The data collection unit corresponds to at least one sensor or data collection operation. The data collector measures the state of the data collection environment (100). The data collecting unit generates time series data based on the data measured according to a predetermined time difference.

The time series data generated by the data collector may have at least one segment region, and the segment region represents a value of the measured variable. For example, the time series data reflecting the temperature change of the data collection environment 100 may have an area representing the measurement temperature. The measured value of a variable can be expressed in the form of a constant, or in the form of a discrete combination that can be transformed into a constant type.

The time series data generated by the data acquisition unit may have a time recording area indicating the time at which the data is recorded.

The above-described subsequence detecting apparatus 200 detects abnormal subsequences in the time series data transmitted from the data collecting environment 100. The abnormal subsequence detecting apparatus 200 includes a data receiving unit 210, an error detecting unit 220, a result output unit 230, and a data calibrating unit 240.

The data receiving unit 210 receives the time series data from the data collection environment 100. The data receiving unit 210 may convert the type of the received measurement value into a form of a measurement value usable in the analysis system. The data receiving unit 210 may store the collected time series data according to the analysis order.

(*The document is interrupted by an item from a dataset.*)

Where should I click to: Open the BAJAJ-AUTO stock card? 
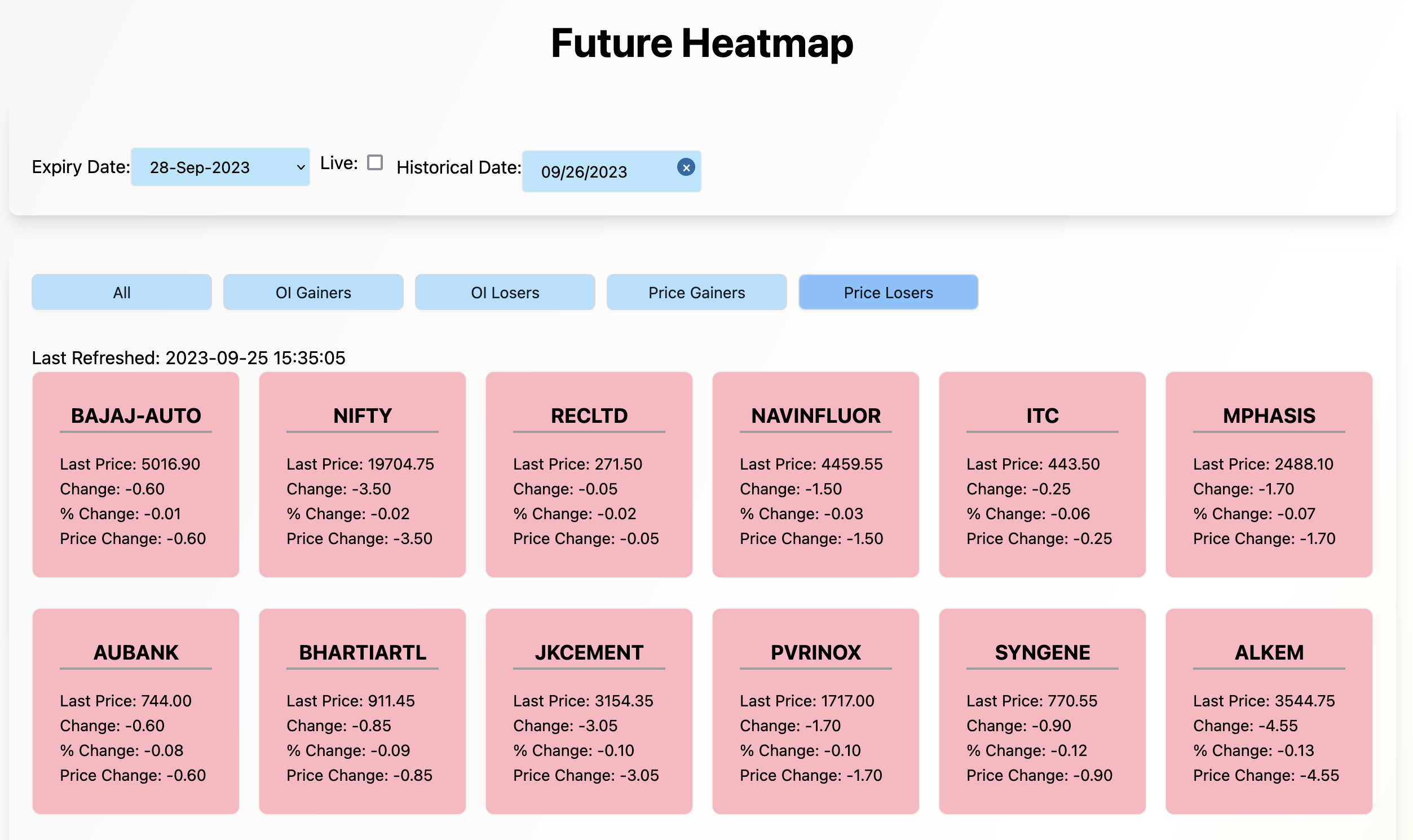(x=135, y=475)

The anomaly detection unit 220 receives the time series data from the data reception unit 210 and detects an abnormal subsequence within the time series data. The specific internal configuration of the anomaly detection unit 220 will be described in more detail with reference to FIG.

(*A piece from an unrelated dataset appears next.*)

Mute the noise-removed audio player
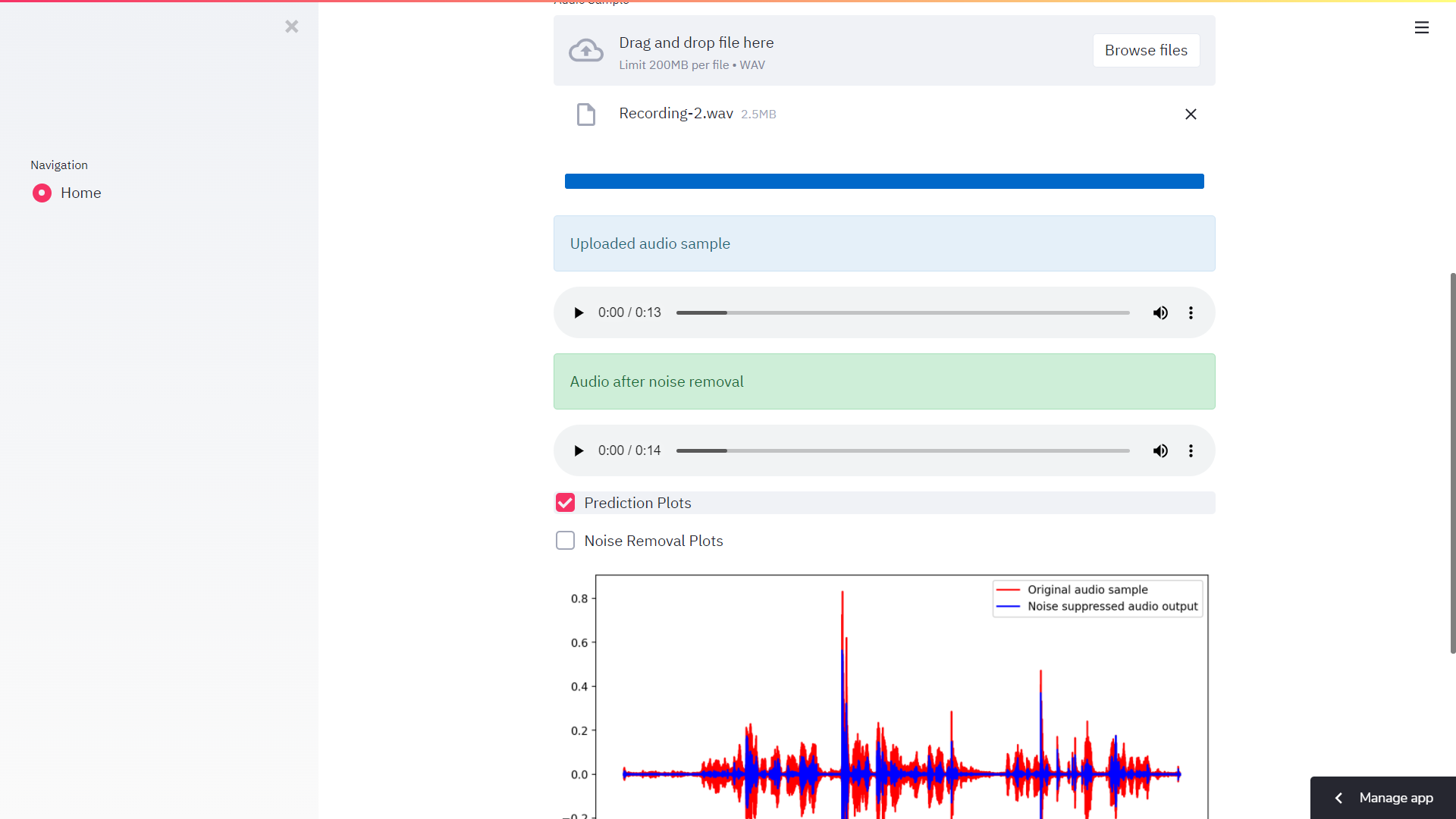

The result output unit 230 outputs the result of the abnormal subsequence detected by the abnormality detecting unit 220. For example, the result output unit 230 may display a graph recording time series data. The result output unit 230 may represent an ideal subsequence within the graph in which the time series data is recorded.

Also, the result output unit 230 may display the time series data in the form of a table, and may represent an ideal subsequence within the displayed table.

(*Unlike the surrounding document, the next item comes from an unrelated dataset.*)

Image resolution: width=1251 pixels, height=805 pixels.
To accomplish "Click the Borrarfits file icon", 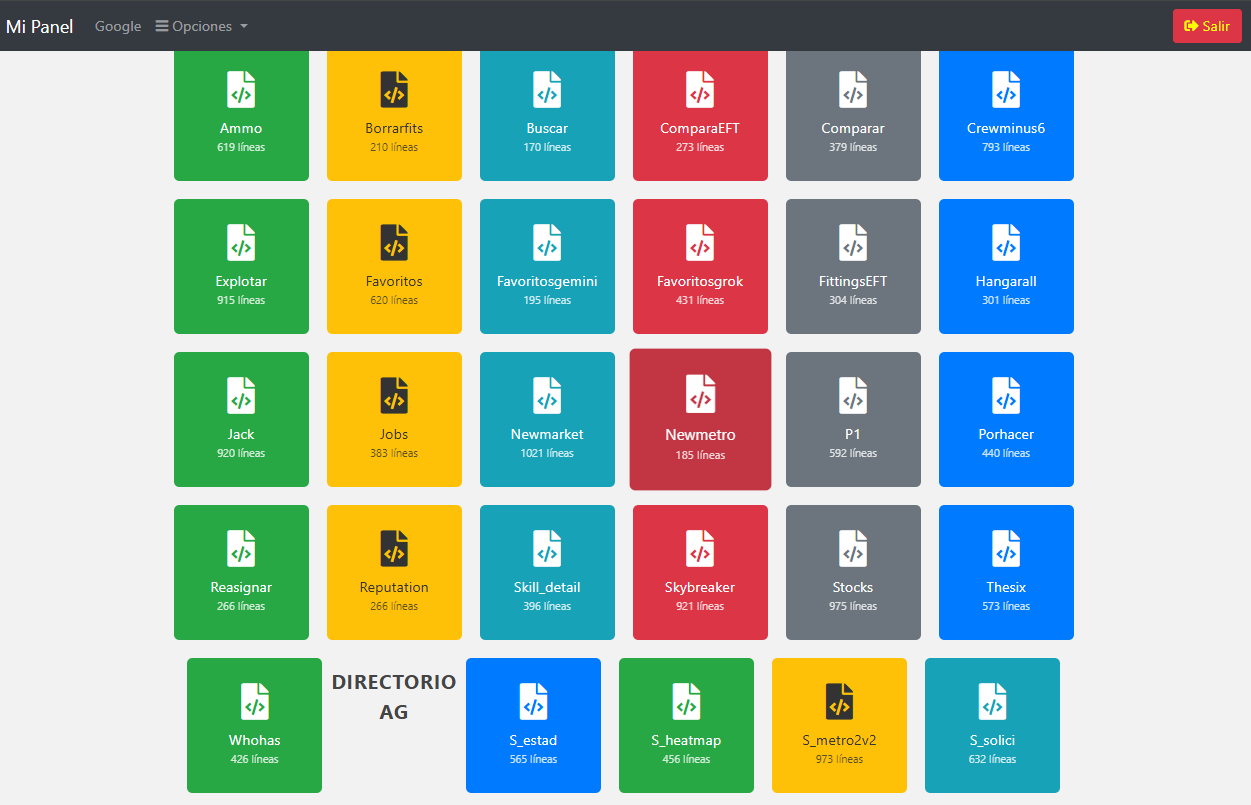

The data correcting unit 240 can perform an operation based on the abnormal subsequence detected from the error detecting unit 220. [ The data calibration unit 240 may perform a calibration operation for the data collection environment 100 based on the detection result of the abnormality detection unit 220. For example, if the data acquisition environment 100 corresponds to one process in the mechanical industry process, the data calibration unit 240 may change the state of the process so that the occurrence of abnormalities detected from the anomaly detection unit 220 is limited have.

3 is a block diagram schematically showing an internal configuration of an anomaly detection unit of the abnormal subsequence detection apparatus of FIG.

Referring to FIG. 3, the anomaly detection unit 220 includes a preprocessing unit 221 for encoding time series data, a window length determination unit 222 for determining a meaningful window length range, and a subsequence to be a candidate for the ideal subsequence An ideal value calculation unit 224 for calculating an outlier score with respect to the candidate subsequence, and an ideal subsequence detection unit 225 for detecting the ideal subsequence.

The preprocessing unit 221 constructs a suffix tree by encoding the time series data by reflecting the distribution of the entire data. The preprocessing unit 221 encodes the time series data using the min and max ranges of the data collected by the data collection unit.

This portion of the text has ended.